La plus grande réserve de pétrole de l'histoire vient de s'effondrer : la Fed doit maintenant fixer des taux d'intérêt sans filet de sécurité, tandis que Bitcoin atteint 75 000 $

La Réserve fédérale américaine doit annoncer sa décision concernant les taux d'intérêt, ainsi que ses projections économiques actualisées et son analyse des taux de change. Pour la première fois depuis le début de la pandémie, la Fed semble confrontée à une impasse. Afin d'atténuer les tensions sur l'approvisionnement énergétique provoquées par la guerre en Iran, un communiqué de l'Agence internationale de l'énergie (AIE) a indiqué qu'elle avait déjà procédé au plus important déblocage d'urgence de ses réserves de pétrole de l'histoire, avec l'accord de 32 pays membres pour un montant record de 400 millions de barils. Cette mesure n'a toutefois pas permis de faire baisser les prix du pétrole. Les perturbations de l'approvisionnement au niveau du détroit d'Ormuz continuent de paralyser les marchés. Le Brent a progressé de 10 % depuis l'annonce de la hausse le 11 mars et se négocie désormais à nouveau au-dessus de 100 dollars le baril.

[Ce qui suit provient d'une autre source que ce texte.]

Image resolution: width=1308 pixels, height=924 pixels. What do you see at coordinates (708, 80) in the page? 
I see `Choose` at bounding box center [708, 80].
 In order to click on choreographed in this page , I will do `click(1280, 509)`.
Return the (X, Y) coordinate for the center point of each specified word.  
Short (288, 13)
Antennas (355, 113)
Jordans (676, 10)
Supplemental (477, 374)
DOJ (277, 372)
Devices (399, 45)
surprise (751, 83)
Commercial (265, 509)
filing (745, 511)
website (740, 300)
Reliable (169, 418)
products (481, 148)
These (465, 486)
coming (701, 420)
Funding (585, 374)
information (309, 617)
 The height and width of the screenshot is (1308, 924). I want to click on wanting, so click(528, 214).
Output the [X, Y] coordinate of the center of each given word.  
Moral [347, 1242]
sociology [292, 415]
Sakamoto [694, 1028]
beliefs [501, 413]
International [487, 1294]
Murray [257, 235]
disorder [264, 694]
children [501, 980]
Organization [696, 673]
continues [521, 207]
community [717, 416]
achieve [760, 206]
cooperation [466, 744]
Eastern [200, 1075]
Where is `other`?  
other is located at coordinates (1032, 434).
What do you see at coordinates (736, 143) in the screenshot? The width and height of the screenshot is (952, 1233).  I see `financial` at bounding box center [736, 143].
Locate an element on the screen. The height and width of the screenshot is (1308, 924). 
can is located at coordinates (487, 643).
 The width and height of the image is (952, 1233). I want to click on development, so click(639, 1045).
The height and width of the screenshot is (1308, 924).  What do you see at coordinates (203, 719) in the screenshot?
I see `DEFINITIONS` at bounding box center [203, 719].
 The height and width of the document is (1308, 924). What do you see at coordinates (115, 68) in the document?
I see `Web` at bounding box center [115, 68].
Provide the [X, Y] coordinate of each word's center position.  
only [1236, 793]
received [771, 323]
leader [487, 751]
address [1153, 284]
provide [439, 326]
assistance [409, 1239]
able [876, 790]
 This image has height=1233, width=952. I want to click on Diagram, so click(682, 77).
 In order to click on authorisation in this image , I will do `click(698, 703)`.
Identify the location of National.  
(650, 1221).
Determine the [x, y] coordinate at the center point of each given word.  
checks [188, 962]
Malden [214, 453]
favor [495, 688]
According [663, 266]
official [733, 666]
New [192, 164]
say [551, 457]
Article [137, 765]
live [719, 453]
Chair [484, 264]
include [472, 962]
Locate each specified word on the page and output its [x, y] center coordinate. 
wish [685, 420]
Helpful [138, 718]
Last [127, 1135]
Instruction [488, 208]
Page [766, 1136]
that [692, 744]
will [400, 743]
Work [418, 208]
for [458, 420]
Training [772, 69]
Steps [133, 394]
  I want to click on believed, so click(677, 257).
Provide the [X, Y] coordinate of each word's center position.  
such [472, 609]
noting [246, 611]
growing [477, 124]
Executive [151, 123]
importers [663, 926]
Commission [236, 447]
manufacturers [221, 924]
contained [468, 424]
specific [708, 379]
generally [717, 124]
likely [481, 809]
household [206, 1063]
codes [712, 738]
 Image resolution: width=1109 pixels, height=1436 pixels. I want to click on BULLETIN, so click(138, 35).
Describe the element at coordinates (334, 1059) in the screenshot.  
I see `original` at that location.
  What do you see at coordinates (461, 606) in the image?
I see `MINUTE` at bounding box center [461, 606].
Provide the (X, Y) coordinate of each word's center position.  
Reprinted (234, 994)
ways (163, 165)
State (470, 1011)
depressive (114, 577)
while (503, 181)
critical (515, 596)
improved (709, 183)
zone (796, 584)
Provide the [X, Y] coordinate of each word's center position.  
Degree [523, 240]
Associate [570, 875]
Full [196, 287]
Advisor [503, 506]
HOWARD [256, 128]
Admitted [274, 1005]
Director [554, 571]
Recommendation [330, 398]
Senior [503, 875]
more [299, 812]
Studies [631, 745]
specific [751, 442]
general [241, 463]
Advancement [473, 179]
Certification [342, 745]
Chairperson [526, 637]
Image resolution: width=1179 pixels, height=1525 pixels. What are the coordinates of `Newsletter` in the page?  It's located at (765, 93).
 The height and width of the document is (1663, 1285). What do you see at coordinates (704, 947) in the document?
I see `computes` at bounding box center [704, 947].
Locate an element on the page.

Bitcoin, qui se négocie actuellement au-dessus de 74 000 $ après une percée spectaculaire lundi ayant entraîné la perte de centaines de millions de dollars de positions vendeuses, anticipe en quelque sorte une orientation accommodante de la politique monétaire. Les actifs à risque anticipent que la Fed maintienne ses prévisions d'une seule baisse de taux cette année et que le choc pétrolier soit temporaire. Si les données économiques actuelles le confirment, le BTC pourrait poursuivre sa progression vers les 80 000 $. En revanche, si les prévisions revenaient à zéro baisse de taux en 2026, le potentiel de cette percée pourrait être anéanti.
Les 400 millions de barils proposés par l'AIE n'ont pas suffi à régler le problème du pétrole : et la Fed le sait
Le 11 mars, l'AIE a annoncé avoir coordonné un lâcher d'urgence de 400 millions de barils entre ses 32 États membres face à l'aggravation de la crise d'approvisionnement énergétique. Il s'agissait du plus important lâcher coordonné de l'histoire de l'agence, soit plus du double des 182 millions de barils lâchés après le début du conflit russo-ukrainien en 2022. Les États-Unis contribuent à eux seuls à hauteur de 172 millions de barils sur 120 jours, soit environ 1,4 million de barils par jour. Malgré son ampleur, ce lâcher ne couvre encore qu'environ 15 % de l'approvisionnement perdu suite à la fermeture du détroit d'Ormuz, comme l'a rapporté CNBC.
Le marché a réagi quasi instantanément. Comme Al Jazeera , les déblocages de réserves stratégiques peuvent contribuer à apaiser les craintes, mais ne peuvent remédier à une perturbation matérielle, qui demeure le principal problème à l'heure actuelle. Il ne s'agit pas d'une flambée de la demande, mais d'un problème d'approvisionnement physique causé par les perturbations engendrées par les frappes aériennes sur les infrastructures et les hostilités autour du passage stratégique d'Ormuz.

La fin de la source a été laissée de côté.